NEUROLOGIE
Quel est votre diagnostic ?
Auteur(s) : Pierre Guigo*, Nora Bouhsina**, Marion Fusellier***
Fonctions :
*Service d’imagerie médicale
Chuv d’Oniris
119, route de Gachet
44300 Nantes
Un chien spitz nain mâle non stérilisé, âgé de 7 mois, est présenté en consultation pour des troubles chroniques de la marche et de l’équilibre. Depuis la naissance, il présente une démarche ataxique intermittente, associée à des chutes fréquentes.
À l’examen clinique, l’animal apparaît en bon état général, avec des constantes biologiques qui restent dans les valeurs usuelles. L’examen neurologique révèle une proprioception diminuée au niveau des membres thoraciques et pelviens. Une raideur de la région cervicale et une douleur importante associée à sa flexion sont également mises en évidence. L’évaluation du statut mental, de la démarche, des réflexes médullaires et des nerfs crâniens ne montre aucune anomalie.
La présentation clinique est compatible avec une atteinte de type motoneurone central des membres thoraciques et pelviens, ce qui laisse suspecter une lésion médullaire de neurolocalisation C1-C5. Des radiographies du rachis cervical, de face et de profil en position neutre, sont réalisées sous sédation (photos 1 et 2).
© Service d’imagerie médicale d’Oniris
→ L’exposition, le contraste et la netteté des images radiographiques sont corrects.
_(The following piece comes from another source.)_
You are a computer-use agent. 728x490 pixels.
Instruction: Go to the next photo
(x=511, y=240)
La qualité des clichés est suffisante pour l’interpré tation. Si l’examen des structures extra-osseuses ne révèle pas d’anomalie, celui des structures osseuses montre un profil bombé du calvarium(1), associé à un aspect en verre dépoli sur la zone de projection de l’encéphale. Sur l’incidence latérale, le corps vertébral de l’axis (C2) est déplacé dorsalement par rapport à celui de l’atlas (C1). L’aspect caudal de l’arc vertébral de C1 et l’aspect cranial du processus épineux de C2 présentent un défaut de chevauchement, avec un espacement de 7,3 mm. Les lames dorsales de C1 et de C2 sont affectées d’un défaut d’alignement, avec une angulation de 135°. Le processus odontoïde de l’axis est absent et le contour du bord cranial de C2 est lisse et régulier.
→ Les images radiographiques sont en faveur d’une subluxation de l’articulation vertébrale atlanto-axiale due à une agénésie de la dent de l’axis. Par ailleurs, une hydrocéphalie est suspectée.
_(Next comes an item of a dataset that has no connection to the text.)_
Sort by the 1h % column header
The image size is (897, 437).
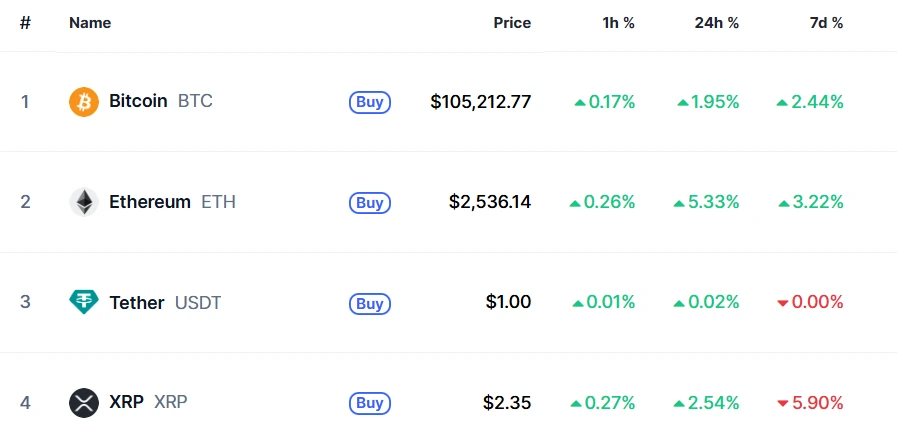618,23
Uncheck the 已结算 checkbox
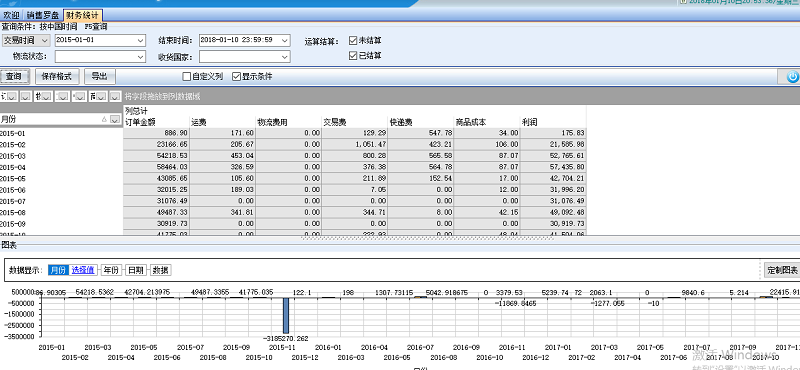 coord(353,56)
Conflit d’intérêts : Aucun
Le plus souvent, l’instabilité atlanto-axiale résulte d’anomalies congénitales ou du développement (angulation dorsale, dysplasie, hypoplasie ou agénésie de la dent de l’axis, malformations ligamentaires, ossification incomplète de l’atlas, blocs vertébraux) [1]. Les chiens de race de petite taille (yorkshire, chihuahua, caniche nain, spitz nain, pékinois) y sont prédisposés. Des formes acquises sont également décrites, lors de traumatisme de la région cervicale avec fracture de la dent de l’axis [2]. L’instabilité atlanto-axiale est susceptible de favoriser une hyperflexion de l’articulation C1-C2 qui peut être à l’origine d’une subluxation dorsale de C2 par rapport à C1. Les signes cliniques varient selon le degré de compression médullaire qui en résulte et vont de la douleur cervicale à la tétraplégie. Une paralysie respiratoire est possible dans les cas les plus sévères [2]. Des radiographies du rachis cervical, en vue latérale, permettent la plupart du temps d’établir un diagnostic définitif. Cependant, la manipulation de la région cervicale de l’animal doit se faire avec précaution. La vue ventro-dorsale vise essentiellement à évaluer la conformation de la dent de l’axis [1]. Afin d’exclure d’autres maladies neurologiques et de fournir des éléments de pronostic, des examens d’imagerie en coupe du rachis cervical sont recommandés. L’examen tomodensitométrique permet ainsi de préciser la conformation anatomique de l’articulation atlanto-axiale. De son côté, l’imagerie par résonance magnétique sert à explorer les lésions médullaires associées à la subluxation (œdème, hémorragies, myélomalacie, syringomyélie) et à évaluer l’intégrité des ligaments apical, alaires, transverse et atlanto-axial dorsal [2]. La gestion conservatrice de cette a ection repose sur une restriction de l’activité et une immobilisation de l’articulation par le port d’une minerve pendant au moins six semaines, en parallèle d’une gestion de la douleur et de l’inflammation [3]. Néanmoins, les risques de récidive sont élevés. Le traitement chirurgical de stabilisation de l’articulation est à envisager lors de déficits neurologiques et de douleur cervicale réfractaires au traitement médical [2].